Just as we are all different from one other, so are our cravings. The same situation can make two people react very differently. For example, playing the slots at a casino will give some people a hit of dopamine in anticipation of a win. For others it triggers cortisol/anxiety because they anticipate a loss.

Two siblings are dreading a big report soon due at school. At the mere thought of starting it, both feel anxious. But one will avoid it and procrastinate, putting off the anxiety. The other child, although anxious, knows that completing the project will alleviate her anxiety, and the thought of that triggers dopamine, so that child starts the project right away.
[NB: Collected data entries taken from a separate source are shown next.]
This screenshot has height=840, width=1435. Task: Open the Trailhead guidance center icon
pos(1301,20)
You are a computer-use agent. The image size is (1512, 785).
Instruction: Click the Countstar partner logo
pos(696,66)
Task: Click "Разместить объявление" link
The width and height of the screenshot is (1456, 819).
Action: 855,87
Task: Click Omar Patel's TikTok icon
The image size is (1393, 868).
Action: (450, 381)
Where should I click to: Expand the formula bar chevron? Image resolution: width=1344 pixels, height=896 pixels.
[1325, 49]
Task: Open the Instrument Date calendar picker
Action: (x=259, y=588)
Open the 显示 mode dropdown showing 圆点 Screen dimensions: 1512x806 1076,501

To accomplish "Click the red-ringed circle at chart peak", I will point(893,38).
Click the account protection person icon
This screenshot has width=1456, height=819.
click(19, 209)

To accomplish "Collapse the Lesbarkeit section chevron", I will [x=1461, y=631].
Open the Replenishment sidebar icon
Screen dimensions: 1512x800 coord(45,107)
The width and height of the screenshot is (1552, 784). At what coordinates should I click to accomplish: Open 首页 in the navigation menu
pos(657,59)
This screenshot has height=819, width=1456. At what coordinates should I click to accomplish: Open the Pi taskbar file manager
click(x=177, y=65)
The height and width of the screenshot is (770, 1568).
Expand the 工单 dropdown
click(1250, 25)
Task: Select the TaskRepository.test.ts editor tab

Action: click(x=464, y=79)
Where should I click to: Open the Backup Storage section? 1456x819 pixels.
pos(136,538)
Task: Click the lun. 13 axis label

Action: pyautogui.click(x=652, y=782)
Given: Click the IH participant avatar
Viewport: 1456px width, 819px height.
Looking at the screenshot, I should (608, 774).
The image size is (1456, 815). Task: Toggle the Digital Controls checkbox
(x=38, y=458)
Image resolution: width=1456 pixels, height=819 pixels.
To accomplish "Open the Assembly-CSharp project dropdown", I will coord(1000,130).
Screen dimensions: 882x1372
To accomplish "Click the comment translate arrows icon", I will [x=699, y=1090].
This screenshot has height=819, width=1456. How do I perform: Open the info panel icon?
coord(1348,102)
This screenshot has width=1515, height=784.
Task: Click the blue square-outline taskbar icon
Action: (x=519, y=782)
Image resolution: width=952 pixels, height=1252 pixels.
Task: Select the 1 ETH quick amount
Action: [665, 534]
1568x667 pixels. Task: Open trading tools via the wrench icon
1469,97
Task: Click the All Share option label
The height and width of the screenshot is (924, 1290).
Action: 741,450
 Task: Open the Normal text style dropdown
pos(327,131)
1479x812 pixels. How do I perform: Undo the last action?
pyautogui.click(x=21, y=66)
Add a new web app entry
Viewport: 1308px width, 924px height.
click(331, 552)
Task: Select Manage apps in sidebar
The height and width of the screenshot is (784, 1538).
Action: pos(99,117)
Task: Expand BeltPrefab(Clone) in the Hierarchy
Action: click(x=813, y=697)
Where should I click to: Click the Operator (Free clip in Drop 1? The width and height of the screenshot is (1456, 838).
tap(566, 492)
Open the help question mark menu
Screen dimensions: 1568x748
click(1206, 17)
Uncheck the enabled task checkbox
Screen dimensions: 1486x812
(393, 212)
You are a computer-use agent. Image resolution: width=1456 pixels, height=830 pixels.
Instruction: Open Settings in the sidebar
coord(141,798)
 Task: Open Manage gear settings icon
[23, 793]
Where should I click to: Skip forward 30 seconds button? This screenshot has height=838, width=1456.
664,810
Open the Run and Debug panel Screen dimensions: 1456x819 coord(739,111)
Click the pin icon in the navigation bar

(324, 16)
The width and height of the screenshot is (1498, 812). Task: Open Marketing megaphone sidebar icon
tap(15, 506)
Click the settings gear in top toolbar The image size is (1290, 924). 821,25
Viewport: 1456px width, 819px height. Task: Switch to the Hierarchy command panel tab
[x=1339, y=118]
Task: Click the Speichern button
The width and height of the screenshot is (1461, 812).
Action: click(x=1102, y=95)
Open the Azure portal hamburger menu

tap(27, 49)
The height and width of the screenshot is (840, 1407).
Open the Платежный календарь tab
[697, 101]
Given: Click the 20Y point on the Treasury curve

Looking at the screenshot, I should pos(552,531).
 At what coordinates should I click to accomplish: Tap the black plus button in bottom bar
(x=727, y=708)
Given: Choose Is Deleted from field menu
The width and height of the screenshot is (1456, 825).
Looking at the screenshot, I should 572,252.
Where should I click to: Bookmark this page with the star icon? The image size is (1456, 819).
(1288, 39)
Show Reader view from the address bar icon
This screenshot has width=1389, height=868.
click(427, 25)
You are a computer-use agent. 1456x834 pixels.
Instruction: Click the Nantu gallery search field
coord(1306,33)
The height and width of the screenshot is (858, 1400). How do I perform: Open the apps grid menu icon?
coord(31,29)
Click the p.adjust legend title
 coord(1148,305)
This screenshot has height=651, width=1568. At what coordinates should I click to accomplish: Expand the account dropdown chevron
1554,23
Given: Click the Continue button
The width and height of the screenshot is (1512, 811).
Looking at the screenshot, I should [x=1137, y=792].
If you are a parent it can help seeing much of your children’s behavior from this standpoint as it will aid you greatly in understanding them not to mention helping them to understand themselves.

For the past ten thousand years, the threat of danger had more impact on our survival than good experiences; therefore, our amygdala was primed to label most experiences as dangerous and has continued to do so right up until present day. We were built to last, not for lasting happiness, which is why we learn faster from pain than from pleasure. Each time something happens that we don’t like, cortisol magnifies the feeling, embedding it into our memory as a threat of some kind.

For example, your boss gives you a stellar review, but at the very end, he says, “The only thing I would like to see improved is_______.” Yet after your meeting, all your brain focuses on is the one thing he wants you to improve.

We all tend to do this, regardless of the feedback or the source of it. The brain digs out the negative comment; sometimes it may even dig through a positive one and think, “Hmm, but what was he really trying to say?” We tell ourselves that we do this because we just want to improve but that is contrived crap! The real reason we do it is that the brain interprets any slightly negative feedback from another person as us being at risk for being “kicked out of the tribe.”